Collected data
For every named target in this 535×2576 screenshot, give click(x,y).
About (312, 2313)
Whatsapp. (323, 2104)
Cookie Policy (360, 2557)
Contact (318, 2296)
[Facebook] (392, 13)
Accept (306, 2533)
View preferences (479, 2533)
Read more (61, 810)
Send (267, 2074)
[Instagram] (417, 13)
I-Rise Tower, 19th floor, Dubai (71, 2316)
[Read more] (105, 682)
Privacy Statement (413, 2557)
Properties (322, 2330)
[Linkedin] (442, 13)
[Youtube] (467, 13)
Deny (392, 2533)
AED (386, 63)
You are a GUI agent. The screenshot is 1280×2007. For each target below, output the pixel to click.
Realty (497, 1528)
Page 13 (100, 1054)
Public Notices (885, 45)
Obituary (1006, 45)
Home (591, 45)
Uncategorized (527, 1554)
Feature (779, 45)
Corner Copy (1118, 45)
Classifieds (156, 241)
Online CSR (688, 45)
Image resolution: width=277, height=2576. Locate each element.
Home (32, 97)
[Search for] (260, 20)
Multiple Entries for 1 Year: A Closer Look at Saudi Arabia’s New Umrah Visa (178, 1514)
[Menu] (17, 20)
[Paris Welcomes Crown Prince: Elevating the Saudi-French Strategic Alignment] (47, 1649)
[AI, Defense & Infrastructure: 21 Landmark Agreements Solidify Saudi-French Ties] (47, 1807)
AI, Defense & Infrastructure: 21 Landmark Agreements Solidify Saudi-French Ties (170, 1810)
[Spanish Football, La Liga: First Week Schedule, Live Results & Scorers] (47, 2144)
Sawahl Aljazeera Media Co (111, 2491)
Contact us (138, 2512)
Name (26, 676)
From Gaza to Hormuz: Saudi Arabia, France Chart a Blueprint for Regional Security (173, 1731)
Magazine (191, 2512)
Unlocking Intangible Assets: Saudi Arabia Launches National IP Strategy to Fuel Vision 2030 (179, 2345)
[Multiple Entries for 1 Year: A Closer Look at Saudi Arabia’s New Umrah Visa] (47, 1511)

* PROBLEM DETAILS
Once you find the line containing "Online CSR (688, 45)", stop: reproduce exactly that line and every line of the data before it, and nothing else.

* REPLY TO THE EXERCISE
For every named target in this 535×2576 screenshot, give click(x,y).
About (312, 2313)
Whatsapp. (323, 2104)
Cookie Policy (360, 2557)
Contact (318, 2296)
[Facebook] (392, 13)
Accept (306, 2533)
View preferences (479, 2533)
Read more (61, 810)
Send (267, 2074)
[Instagram] (417, 13)
I-Rise Tower, 19th floor, Dubai (71, 2316)
[Read more] (105, 682)
Privacy Statement (413, 2557)
Properties (322, 2330)
[Linkedin] (442, 13)
[Youtube] (467, 13)
Deny (392, 2533)
AED (386, 63)
You are a GUI agent. The screenshot is 1280×2007. For each target below, output the pixel to click.
Realty (497, 1528)
Page 13 (100, 1054)
Public Notices (885, 45)
Obituary (1006, 45)
Home (591, 45)
Uncategorized (527, 1554)
Feature (779, 45)
Corner Copy (1118, 45)
Classifieds (156, 241)
Online CSR (688, 45)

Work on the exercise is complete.